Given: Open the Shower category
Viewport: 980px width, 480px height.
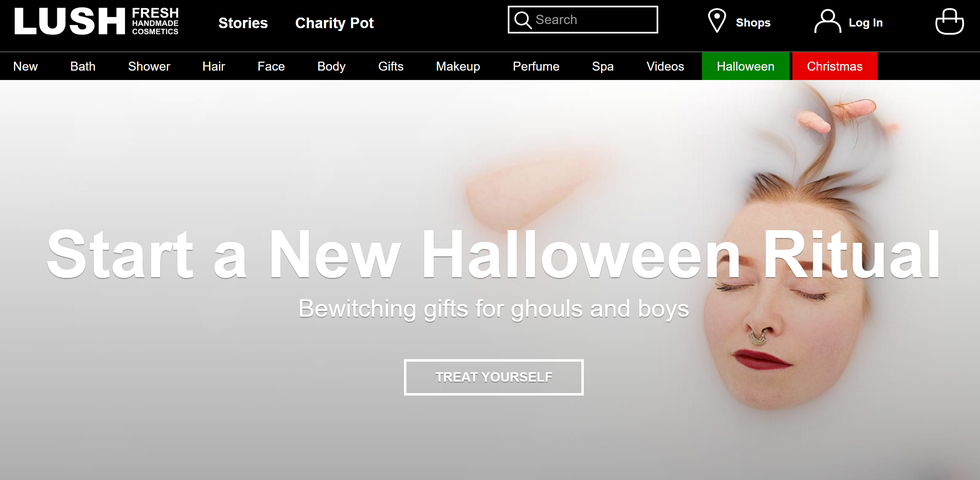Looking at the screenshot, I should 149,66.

--

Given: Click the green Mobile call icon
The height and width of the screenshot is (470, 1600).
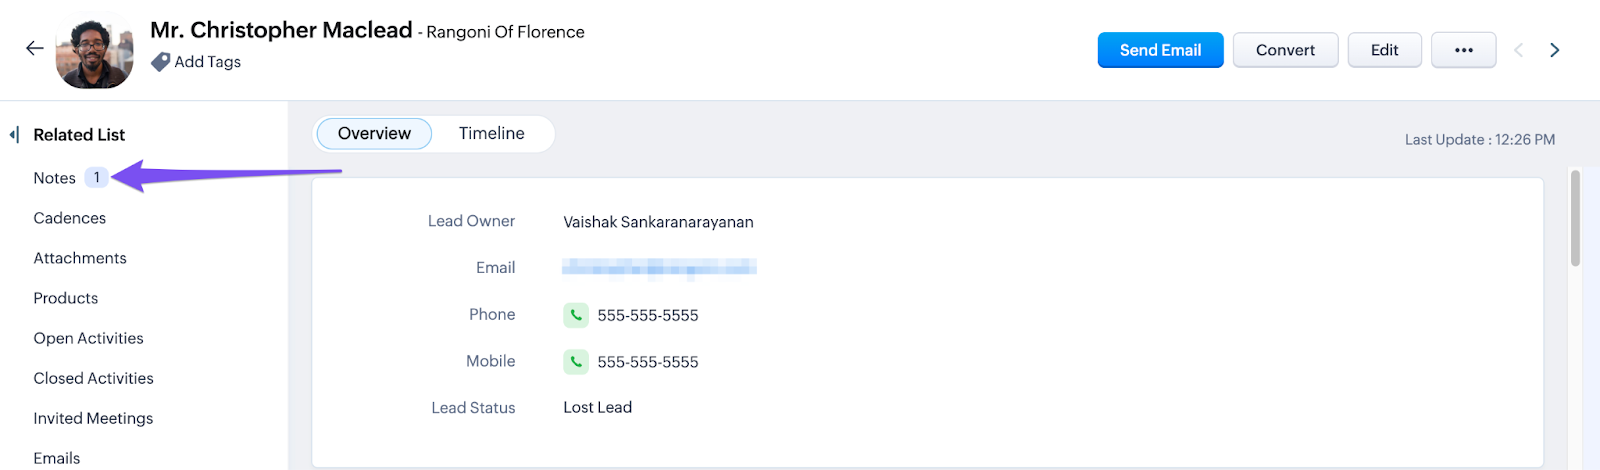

STATED EXERCISE ->
Update the lines from the one containing "Given: Click the green Mobile call icon" through the one containing "The height and", inclusive, by replacing "green" with "blue", and give back only those lines with everything else unchanged.

EXERCISE ANSWER ->
Given: Click the blue Mobile call icon
The height and width of the screenshot is (470, 1600).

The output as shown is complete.